On May 29, 1960, fifty-three years ago today, Harry Carl Hamilton (1891-1960), my maternal great grandfather, died in Oklahoma City, Oklahoma Co., Oklahoma. Following his death, he was buried in Highland Cemetery in Okemah, Okfuskee Co., Oklahoma.

Headstone of Harry C. Hamilton
Headstone of Harry C. Hamilton

Harry was born Carl H. Heldman in 1891 the son of Rufus Bert Heldman (1870-1944) and Jennie M. Lightcap (1872-1905) in Robinson, Crawford Co., Ohio. Harry changed his name at the outbreak of World War I, a war in which he served. Harry was married twice, first to Lillie May Johnson (1894-1988), with whom he had two children; and second to Golda “Goldie” Mae Worthington (1912-2006), with whom he had seven children, one of which is my maternal grandfather, Harry “Lee” Hamilton (LIVING).

5 thoughts on “53 Years Ago Today

  1. I’m assuming that Heldman is a German name. It’s hard to imagine what it must have been like back then for people of German heritage. It must have been extremely difficult if someone would go so far as to change his last name.

    1. Yes, he was of German ancestry–his grandfather, Johann Adam Heldman was from Hesse, Germany. I have not made a huge study of it, but I know that many Germans during WWI (and WWII) changed their names to avoid being suspected as being sympathetic to the “homeland.” I think that I read that they were also encouraged to do so when enlisting to avoid any difficulties overseas.

    1. It is a sad fact of history, whenever there is an enemy anyone of that descent is thought of as collectively supporting that enemy. (This is not only found in the United States, I should point out. The British Royal family, for example, changed its name from Saxe-Coburg and Gotha to Windsor during WWI.) As for the Dust Bowl, they moved to Oklahoma after 1940. I’m not sure how long the Dust Bowl lasted, but they were probably there for part of it. Before moving to Oklahoma, they lived in Arkansas, which is right next to Oklahoma and was affected by the Dust Bowl. I have not uncovered what made him move his family from one Dust Bowl state to another.
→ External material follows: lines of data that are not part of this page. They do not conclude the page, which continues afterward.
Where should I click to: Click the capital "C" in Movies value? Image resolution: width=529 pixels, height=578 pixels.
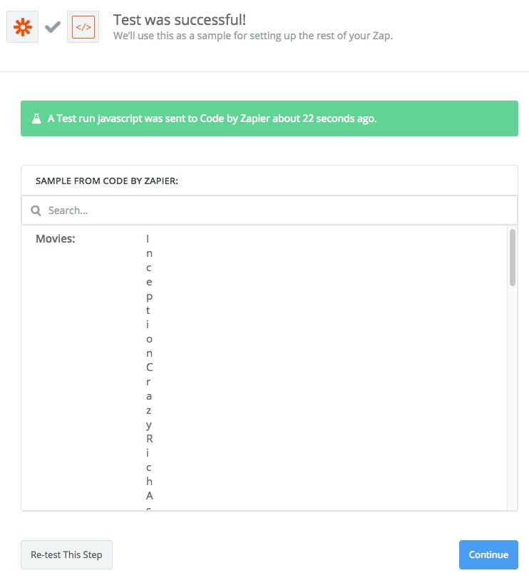(x=149, y=367)
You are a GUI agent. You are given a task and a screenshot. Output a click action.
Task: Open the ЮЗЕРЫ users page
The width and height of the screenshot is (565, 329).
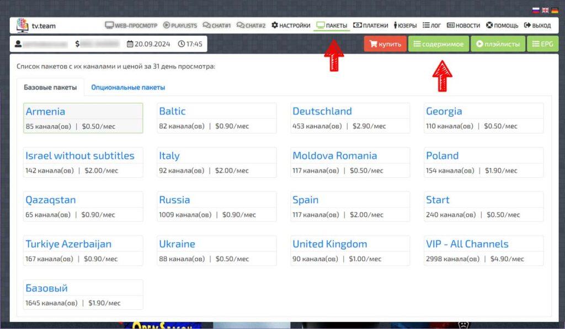[405, 25]
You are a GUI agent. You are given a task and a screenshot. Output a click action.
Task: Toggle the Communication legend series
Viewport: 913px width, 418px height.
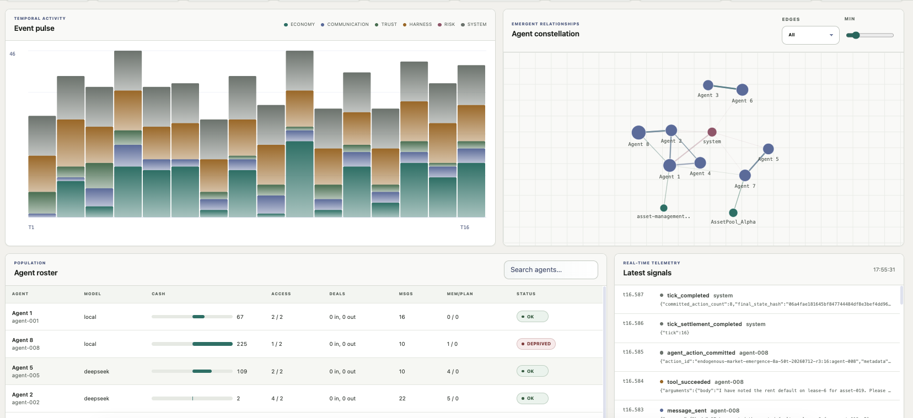click(x=345, y=24)
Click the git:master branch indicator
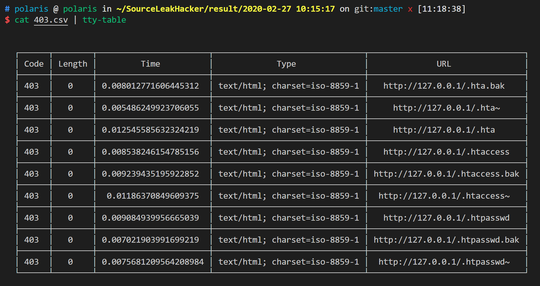540x286 pixels. coord(379,9)
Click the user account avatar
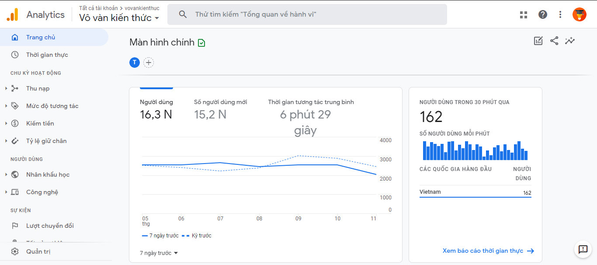The height and width of the screenshot is (265, 597). [580, 14]

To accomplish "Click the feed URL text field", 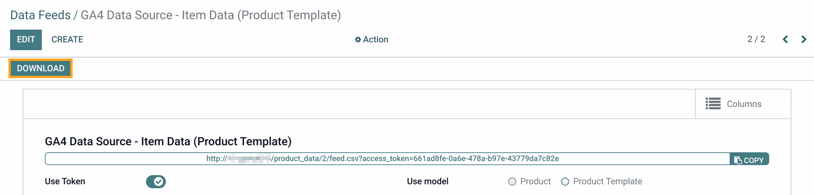I will 387,159.
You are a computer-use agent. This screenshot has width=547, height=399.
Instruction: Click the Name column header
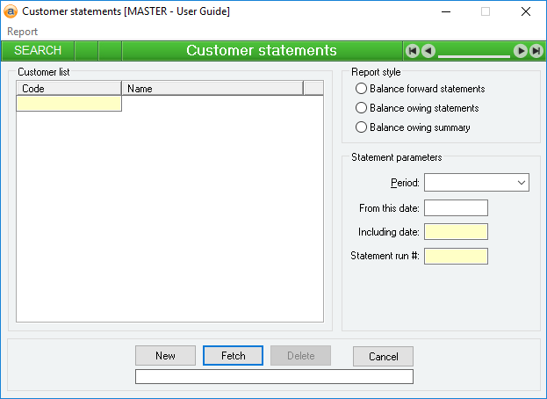pos(212,89)
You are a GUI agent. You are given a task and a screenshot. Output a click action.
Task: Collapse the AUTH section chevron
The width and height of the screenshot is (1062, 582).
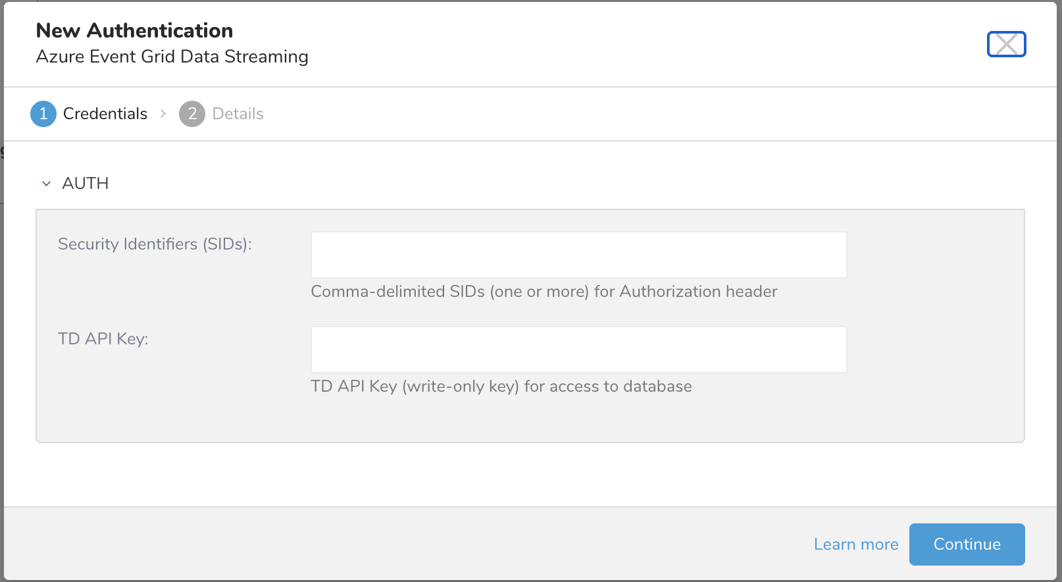(46, 184)
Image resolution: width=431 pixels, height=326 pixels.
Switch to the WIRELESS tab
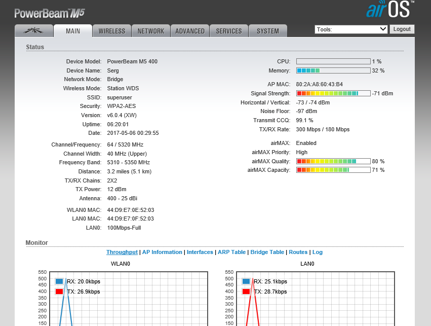pos(111,31)
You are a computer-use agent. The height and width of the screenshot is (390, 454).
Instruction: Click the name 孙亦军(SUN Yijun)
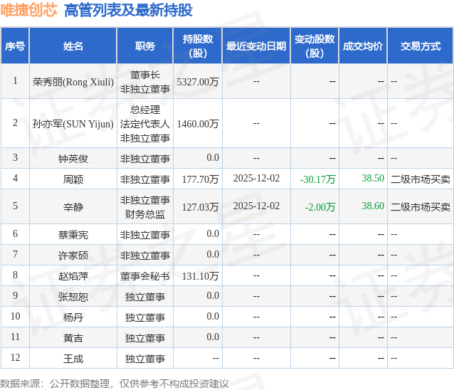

      1. It’s hard to imagine someone moving to Oklahoma around 1940, but on the other hand, so many people had left that when things began to settle, maybe they really needed people in certain trades, etc.?? Yes, re the British royal family changing their name. Being not only prominent but in a position where they can be accused of conspiring with the enemy at the highest level. For the average German on the streets of Chicago, I wonder how many changed their names? My grandmother did change her spelling of Klein to Kline.